How Coffee Was Discovered

There are several accounts of how coffee was discovered, but there must have been a time when man originally tested the fruit of the coffee bush for food or drink. It is possible that the first beans were roasted in a fire, by accident. Nevertheless, there is no real evidence to show exactly when or how coffee was first discovered. One legend is that of an exiled Arabian Sheik, who saved himself from starvation while in the wilderness, by making soup from the berries of the coffee shrub. A more complete story though, is about Kaldi, the goat keeper, who lived in the third century, in Ethiopia. He noticed that his goats behaved very strangely if they ate red berries from the coffee bush. Even the old goats would leap about like young kids. When Kaldi told his story to the Abbot of a nearby monastery, the Abbot decided to test the berries for himself. He poured boiling water onto the berries to make a drink, which he found helped him to stay awake. He and other monks drank this liquid each night, and they no longer felt sleepy during their long hours of prayer. The legend continues and tells how news of the discovery spread rapidly, creating a demand for the drink.
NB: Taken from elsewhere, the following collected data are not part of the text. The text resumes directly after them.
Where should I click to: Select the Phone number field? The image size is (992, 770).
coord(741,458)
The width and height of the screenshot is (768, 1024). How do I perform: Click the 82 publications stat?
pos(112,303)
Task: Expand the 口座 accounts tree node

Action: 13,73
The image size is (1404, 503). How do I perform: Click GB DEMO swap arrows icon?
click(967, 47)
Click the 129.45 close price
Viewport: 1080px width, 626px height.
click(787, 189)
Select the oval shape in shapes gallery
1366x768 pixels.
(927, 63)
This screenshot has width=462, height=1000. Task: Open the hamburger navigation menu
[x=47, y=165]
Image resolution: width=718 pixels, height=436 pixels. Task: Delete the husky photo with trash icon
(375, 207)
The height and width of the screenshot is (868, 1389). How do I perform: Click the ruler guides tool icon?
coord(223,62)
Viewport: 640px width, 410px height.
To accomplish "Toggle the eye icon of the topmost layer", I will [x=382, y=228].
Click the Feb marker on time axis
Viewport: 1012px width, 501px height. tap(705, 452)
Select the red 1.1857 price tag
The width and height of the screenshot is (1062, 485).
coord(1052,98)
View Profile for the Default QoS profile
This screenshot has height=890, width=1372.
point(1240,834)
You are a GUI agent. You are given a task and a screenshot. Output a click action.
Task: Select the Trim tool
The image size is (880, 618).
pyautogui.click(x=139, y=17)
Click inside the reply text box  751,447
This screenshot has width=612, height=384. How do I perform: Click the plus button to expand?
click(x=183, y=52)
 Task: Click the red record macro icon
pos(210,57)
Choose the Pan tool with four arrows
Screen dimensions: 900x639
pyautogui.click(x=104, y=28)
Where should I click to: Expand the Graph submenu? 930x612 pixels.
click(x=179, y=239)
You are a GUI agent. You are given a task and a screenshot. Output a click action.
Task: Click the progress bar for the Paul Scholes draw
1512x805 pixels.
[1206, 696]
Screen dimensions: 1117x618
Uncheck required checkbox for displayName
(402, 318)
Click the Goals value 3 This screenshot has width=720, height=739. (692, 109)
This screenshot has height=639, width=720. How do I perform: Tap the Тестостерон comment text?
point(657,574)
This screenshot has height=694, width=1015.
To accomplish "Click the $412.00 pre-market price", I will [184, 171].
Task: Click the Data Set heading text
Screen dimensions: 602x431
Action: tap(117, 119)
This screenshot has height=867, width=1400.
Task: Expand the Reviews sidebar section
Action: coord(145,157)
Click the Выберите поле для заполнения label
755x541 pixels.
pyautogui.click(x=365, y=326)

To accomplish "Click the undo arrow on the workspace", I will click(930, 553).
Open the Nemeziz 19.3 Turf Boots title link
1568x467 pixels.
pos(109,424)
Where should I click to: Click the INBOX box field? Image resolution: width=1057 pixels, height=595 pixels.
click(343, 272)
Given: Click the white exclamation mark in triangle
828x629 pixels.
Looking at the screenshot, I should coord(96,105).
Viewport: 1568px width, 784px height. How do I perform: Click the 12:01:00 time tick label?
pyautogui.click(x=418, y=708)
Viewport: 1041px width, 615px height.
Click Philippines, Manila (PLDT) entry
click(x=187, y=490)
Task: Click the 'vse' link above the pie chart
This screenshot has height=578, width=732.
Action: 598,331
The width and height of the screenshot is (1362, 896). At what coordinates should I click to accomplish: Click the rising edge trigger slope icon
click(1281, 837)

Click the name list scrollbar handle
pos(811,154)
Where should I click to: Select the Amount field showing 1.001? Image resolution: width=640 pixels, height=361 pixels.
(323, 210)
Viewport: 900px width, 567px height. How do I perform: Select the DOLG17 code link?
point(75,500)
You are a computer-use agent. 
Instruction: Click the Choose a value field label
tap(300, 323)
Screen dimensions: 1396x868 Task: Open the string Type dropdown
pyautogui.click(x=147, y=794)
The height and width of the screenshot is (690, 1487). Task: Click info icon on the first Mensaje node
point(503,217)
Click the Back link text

There is evidence however, that coffee was definitely grown in Islamic monastery gardens of Yemen, about 1,000 years ago.

 

Early Coffee Drinkers

The first commercial cultivation of coffee was reported in Yemen, a district of Arabia in the fifteenth century. The Arabs jealously guarded their precious beans and would not allow them out of the country, unless they had been dried or cooked in boiling water to kill the seed-germ. However, eventually some seed beans or cuttings were smuggled out of the country by pilgrims on their annual travel to Mecca. By the middle of the 16th century, coffee drinking had spread to Egypt, Syria and Turkey. Here is became known as the “Wine of Arabia”. This was because Muslims, who were forbidden to drink wine, used coffee with it’s special powers of stimulation as a substitute.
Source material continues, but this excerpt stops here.